If your child has a severe spinal curve that is affecting his or her quality of life, preoperative halo gravity traction is a treatment that can help gradually straighten their spine over time and decrease the size of their spinal curve prior to surgery.

Our Providers

Our pediatric specialists provide personalized care for your child’s physical, mental and emotional health needs.

Contact Information

To make an appointment, please call 1-888-884-BEAR (2327). For information, call 202-476-5562.

What is Scoliosis?

  • Scoliosis is a deformity of the backbone (spine). It’s when the spine has a side-to-side curve.
  • A child with scoliosis has a spine with an S or C shape. The child may look like he or she is leaning to one side.
  • Scoliosis can cause a difference in shoulder or hip height.
  • X-rays can measure the curve of a child’s spine.
  • Depending on how bad the scoliosis is, your child may need a brace or surgery.

Traction Program at Children’s National: Why Choose Us?

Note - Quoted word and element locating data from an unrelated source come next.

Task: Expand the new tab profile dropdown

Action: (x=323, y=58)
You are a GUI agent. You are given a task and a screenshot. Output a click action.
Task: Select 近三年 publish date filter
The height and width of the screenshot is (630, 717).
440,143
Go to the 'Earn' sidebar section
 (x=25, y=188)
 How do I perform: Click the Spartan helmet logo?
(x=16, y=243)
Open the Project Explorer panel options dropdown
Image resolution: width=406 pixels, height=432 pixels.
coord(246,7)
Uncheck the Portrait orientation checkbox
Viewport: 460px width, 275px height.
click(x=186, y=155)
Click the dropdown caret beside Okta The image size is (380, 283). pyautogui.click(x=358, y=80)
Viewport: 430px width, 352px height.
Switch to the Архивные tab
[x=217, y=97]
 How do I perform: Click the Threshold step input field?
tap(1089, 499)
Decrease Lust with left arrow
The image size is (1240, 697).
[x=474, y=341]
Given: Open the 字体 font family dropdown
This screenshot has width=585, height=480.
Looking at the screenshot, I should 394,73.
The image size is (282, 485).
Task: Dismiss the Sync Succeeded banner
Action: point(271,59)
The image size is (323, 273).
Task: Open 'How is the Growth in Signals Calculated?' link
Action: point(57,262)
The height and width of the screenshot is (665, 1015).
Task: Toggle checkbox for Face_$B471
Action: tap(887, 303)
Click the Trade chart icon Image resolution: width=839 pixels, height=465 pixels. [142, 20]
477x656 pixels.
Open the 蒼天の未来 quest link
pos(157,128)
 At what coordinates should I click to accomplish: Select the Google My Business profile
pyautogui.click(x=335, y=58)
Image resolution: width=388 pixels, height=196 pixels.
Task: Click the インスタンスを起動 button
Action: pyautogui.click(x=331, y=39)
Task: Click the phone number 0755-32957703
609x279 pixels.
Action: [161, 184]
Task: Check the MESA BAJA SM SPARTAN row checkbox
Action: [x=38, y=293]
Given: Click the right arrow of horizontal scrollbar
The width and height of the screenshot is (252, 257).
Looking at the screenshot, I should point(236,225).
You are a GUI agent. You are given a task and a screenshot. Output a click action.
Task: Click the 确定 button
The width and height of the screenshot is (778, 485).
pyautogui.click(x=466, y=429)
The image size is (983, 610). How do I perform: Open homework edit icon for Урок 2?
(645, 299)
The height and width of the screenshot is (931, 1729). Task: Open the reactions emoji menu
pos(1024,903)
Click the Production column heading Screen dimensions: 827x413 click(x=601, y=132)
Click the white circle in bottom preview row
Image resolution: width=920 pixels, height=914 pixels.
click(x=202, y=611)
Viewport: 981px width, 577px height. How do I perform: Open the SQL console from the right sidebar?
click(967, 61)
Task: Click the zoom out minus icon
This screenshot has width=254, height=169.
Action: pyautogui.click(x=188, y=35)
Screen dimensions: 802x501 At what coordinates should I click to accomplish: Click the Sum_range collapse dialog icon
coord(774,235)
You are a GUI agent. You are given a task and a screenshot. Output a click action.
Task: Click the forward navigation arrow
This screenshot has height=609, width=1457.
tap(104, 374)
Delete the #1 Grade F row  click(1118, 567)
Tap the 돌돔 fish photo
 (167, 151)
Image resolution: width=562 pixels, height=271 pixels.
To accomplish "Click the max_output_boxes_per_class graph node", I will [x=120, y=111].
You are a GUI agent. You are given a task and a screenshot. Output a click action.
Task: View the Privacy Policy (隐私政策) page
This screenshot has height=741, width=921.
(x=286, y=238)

  • Unique treatment option. We are the only program in Washington, D.C., as well as one of a small group of centers around the country, that offers preoperative halo-gravity traction. We treat about 6-10 patients every year and our program aims to gradually improve spinal deformity prior to surgery, improve pulmonary function in our patients and improve the safety of subsequent spinal surgery for patients with large spinal deformities.
  • Advanced traction system. Our spring-based system, available via both walker and wheelchair, is not used everywhere. This innovative system allows for more comfortable traction, it is a safer system and it offers better correction of the spine.
  • Patient education. We understand that wearing a halo device for most of the day can be difficult. Our dedicated team of nurse’s work to educate our patients before the halo device is installed, and our nurse practitioners manage the day-to-day care of our traction patients. Your child will also have the support of a physical therapist and nutritionist. Access our pre-surgical packet to help guide you through your child’s surgery date and beyond.
  • Patient-to-patient care system. Given the long hospital stay and the challenges of asking a child to stay in a traction frame, the orthopaedic surgery team tries to coordinate cases so that when possible, patients can support each other throughout the process.
  • Support services. Our Child Life experts ensure that your child is comfortable, upbeat and happy during their stay. A schedule is set up to ensure that your child receives home education, breaks from the traction system and a balance of fun activities. Our patients take field trips to Seacrest Studios and the Healing Garden, and are permitted to play videogames when they are away from their private rooms.

How Traction Works

During traction, the halo or ring device is fixed on your child’s skull using pins. Once the halo is attached, traction begins and the spine is elongated and stretched by weight that is gradually increased using our spring-based system. The device is adjusted to make sure that your child is comfortable and it can be used when they are standing, sitting in a wheelchair or lying down in bed.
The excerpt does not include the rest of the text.